Pardun's name is no longer common coin in Austin, but from roughly 1964 to 1969 probably every UT administrator and a fair number of local (and not so local) cops had him on their blacklists as one of the founding organizers of the local chapter of SDS. He had arrived from Colorado in 1963 as a graduate student in mathematics and was soon caught up in the political and cultural transformations of the decade. His rough-hewed but abundant narrative recounts his own remarkable transition -- along with that of a generation of classmates, friends, co-workers -- from civil rights volunteerism to anti-war activism to revolutionary student organizing, in Austin and across the country. He records as well the collapse of SDS (locally a microcosm of the national implosion) but looks back across the years with pride: "I have never regretted my involvement in the movement. I spoke out against injustice and tyranny then and I continue to do so now."

Pardun's personal Austin history is also a remarkable catalog of many other too readily forgotten local heroes: Judy Binder, George and Mariann Vizard, Alice Embree, Charlie Smith, Jeff Shero Nightbyrd, Judy Schiffer, names that surface among the millions who joined "the Movement" for one day's demonstration or for a lifetime.

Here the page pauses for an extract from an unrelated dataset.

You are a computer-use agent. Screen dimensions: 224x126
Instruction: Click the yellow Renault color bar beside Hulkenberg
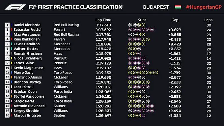pos(12,58)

It is an honorable though not uncomplicated history -- and Pardun is thorough and frank about the internal sectarian dissension that also contributed to the movement's long retreat after the Vietnam years.

There is enough material here for a few more books and certainly for a film: specifically, the documentary history Rebels With a Cause by Pardun's wife, Helen Garvy.

From their home in Los Gatos, Calif., Pardun told the Chronicle he wrote the book initially as "something my kids would understand" and that the research and interviews for the film formed its core, supplemented by historical documents (including his several-hundred-page FBI file). "It's both a personal and a social history," he said, and he considers it a story still unfinished, especially in light of the U.S. war on Iraq. "We just returned from Italy, and we began taking pictures of the pace [peace] signs -- but then we realized there were thousands, and we'd never have enough film.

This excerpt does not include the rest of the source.